Thursday, November 1, 2012

How does my heart deceive me?

That was the subtitle to the sermon at church this weekend. I finally got a chance to search my heart...it was not pretty. Our pastor suggested there are 3 main ways we are deceived.  During the sermon I didn't think I really was being deceived, but wouldn't you know...it seems I am in all 3 ways. Here are some cliff notes for you.

You are deceived when:

1.) You start defining yourself in terms of your success--One of the biggest tip-offs that you're into success idolatry is that you struggle to maintain self-confidence in life unless you're at the top of your chosen field.

2.) You start defining yourself in terms of other people around you--God meant for us to live in community with one another.  He made us into social beings,  but our sinful, idol-making hearts start expecting other people to do the one thing they were never designed to do - give us identity,  purpose, or hope.

3.)You start defining yourself in terms of your own performance in the Christian life--Christ died for SINNERS! And those sinners after being saved by grace will continue to fight and fall into sin between now and when Christ returns.

So...yeah :) I know it sounds funny, but the one example in my life of how all 3 ways I am deceived collide is...the grocery store. I'll try to explain :)

For the last 5ish years of our marriage I have done 95% of the grocery shopping in our home. I loved being able to cut coupons,  stock up on staple items for the cheap,  and save about 35-50% off our total bill. Fast forward to March. I get an awesome new job, but there is a catch... its more time out of the home than the previous 3 years when I was doing home health.  (Sidebar- I don't choose to work out of the home.  It is out of necessity.  We have a tiny mortgage,  old used cars paid for,  and virtually no debt. I HAVE to work,  I am so thankful God has provided a great job with good insurance and only part - time out of the home).  With this new job and more time out of the home, I have a lot less time to plan meals and coupon, and when I say less time...I mean no time :)  We signed up for eMeals. It is amazing and would be wonderful for a newly married couple or new mom. Basically they send you a meal plan each week with cooking instructions and a grocery list. 
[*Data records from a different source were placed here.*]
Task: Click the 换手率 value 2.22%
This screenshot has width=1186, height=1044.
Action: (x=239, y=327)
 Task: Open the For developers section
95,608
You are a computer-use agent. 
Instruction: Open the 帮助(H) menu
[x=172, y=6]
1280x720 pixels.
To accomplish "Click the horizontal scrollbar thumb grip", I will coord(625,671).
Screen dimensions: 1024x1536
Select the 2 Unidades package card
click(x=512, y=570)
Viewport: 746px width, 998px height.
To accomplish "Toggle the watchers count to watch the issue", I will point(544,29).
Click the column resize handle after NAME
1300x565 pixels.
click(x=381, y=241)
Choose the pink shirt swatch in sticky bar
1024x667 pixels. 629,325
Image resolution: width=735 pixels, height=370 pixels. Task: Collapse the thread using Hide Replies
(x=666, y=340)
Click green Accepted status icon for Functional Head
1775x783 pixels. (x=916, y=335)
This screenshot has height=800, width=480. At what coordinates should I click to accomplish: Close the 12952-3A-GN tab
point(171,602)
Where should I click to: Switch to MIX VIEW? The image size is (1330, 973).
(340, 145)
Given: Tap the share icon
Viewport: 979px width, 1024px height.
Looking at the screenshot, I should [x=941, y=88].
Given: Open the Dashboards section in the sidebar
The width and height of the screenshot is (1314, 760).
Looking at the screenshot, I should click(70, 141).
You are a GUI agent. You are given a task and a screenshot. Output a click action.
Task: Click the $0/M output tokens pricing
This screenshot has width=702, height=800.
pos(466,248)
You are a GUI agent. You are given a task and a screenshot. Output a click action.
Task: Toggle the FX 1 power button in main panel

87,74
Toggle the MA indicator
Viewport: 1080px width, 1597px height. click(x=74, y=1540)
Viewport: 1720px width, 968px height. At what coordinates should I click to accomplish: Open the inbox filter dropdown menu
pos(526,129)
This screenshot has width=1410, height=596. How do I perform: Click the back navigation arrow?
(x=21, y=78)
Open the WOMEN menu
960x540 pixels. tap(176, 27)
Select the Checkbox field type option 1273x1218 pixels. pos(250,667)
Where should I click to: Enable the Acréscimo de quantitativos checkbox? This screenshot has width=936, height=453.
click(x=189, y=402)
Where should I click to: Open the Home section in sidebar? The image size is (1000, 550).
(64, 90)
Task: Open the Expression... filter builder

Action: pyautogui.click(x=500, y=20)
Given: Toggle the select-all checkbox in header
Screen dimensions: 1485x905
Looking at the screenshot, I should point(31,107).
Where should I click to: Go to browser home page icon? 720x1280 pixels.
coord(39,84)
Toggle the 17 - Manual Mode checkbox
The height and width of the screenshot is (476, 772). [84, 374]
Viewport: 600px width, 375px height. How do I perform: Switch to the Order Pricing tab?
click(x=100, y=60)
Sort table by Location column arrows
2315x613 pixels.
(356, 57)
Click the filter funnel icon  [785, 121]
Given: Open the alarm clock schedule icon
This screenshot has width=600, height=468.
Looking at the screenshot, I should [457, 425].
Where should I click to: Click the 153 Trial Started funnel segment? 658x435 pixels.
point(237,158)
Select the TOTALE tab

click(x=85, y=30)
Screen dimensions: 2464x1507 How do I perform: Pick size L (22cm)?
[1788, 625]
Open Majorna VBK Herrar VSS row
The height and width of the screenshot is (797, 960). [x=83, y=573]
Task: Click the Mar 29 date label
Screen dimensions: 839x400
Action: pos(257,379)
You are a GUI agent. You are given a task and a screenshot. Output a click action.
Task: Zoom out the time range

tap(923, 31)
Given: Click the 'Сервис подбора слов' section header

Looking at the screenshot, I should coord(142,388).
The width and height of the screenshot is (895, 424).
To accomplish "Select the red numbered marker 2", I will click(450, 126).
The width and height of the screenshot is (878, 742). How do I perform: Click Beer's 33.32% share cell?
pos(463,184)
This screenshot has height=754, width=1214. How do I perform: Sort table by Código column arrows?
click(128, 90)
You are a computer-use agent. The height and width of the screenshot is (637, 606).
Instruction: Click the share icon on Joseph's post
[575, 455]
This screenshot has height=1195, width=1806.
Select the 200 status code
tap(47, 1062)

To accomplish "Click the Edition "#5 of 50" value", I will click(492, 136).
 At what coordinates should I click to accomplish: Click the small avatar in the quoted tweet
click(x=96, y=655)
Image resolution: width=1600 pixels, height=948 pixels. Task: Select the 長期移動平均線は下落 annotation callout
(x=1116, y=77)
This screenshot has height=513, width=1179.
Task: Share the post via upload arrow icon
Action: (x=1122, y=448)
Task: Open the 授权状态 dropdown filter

It has really helped a ton, but I still end up spending a good $20-30 more per week at the grocery even with meal planning.  Each time I would checkout I would leave feeling defeated and honestly...ashamed.  I felt I should be a "better" homemaker than that.  I honestly felt like a loser. (Deceit #1).  This one is particularly hilarious (not that idolatry is hilarious) because not ONE SINGLE TIME in our marriage has Justin EVER said "Wow, Lauren you spent too much at the grocery. Get it together".

As I searched my heart more, I realized it was worse. I didn't just feel like a "loser" wife/mom/homemaker... I felt like a loser Christian! (Deceit #3). I wasn't thinking it at the time but when I really searched my heart I realized that each time I saw the total amount of money on groceries spent go up, I felt like I failed God too. (Total lie) So right now as I look around at my disaster of a house, laundry piling up everywhere, virtually no training/teaching done with Inara this week, and realizing tonight will be the first cooked meal I will have made all week long I am fighting hard to remember that I am NOT a loser. I am NOT a bad Mom. I am NOT a horrible wife. I am NOT disappointing God.  But rather this is a particularly busy season in our life, and the truth is that ONLY because of Christ...and not the state of my home:

I am forgiven

I am loved

I am redeemed

I am rejoiced over

I am God's daughter

I am accepted

I am righteous

I am sure with Shepherd's arrival this will be an even harder fight. But I am 100% sure it is worth the work to fight the good fight. Know the truth so I am deceived.  Let's fight together!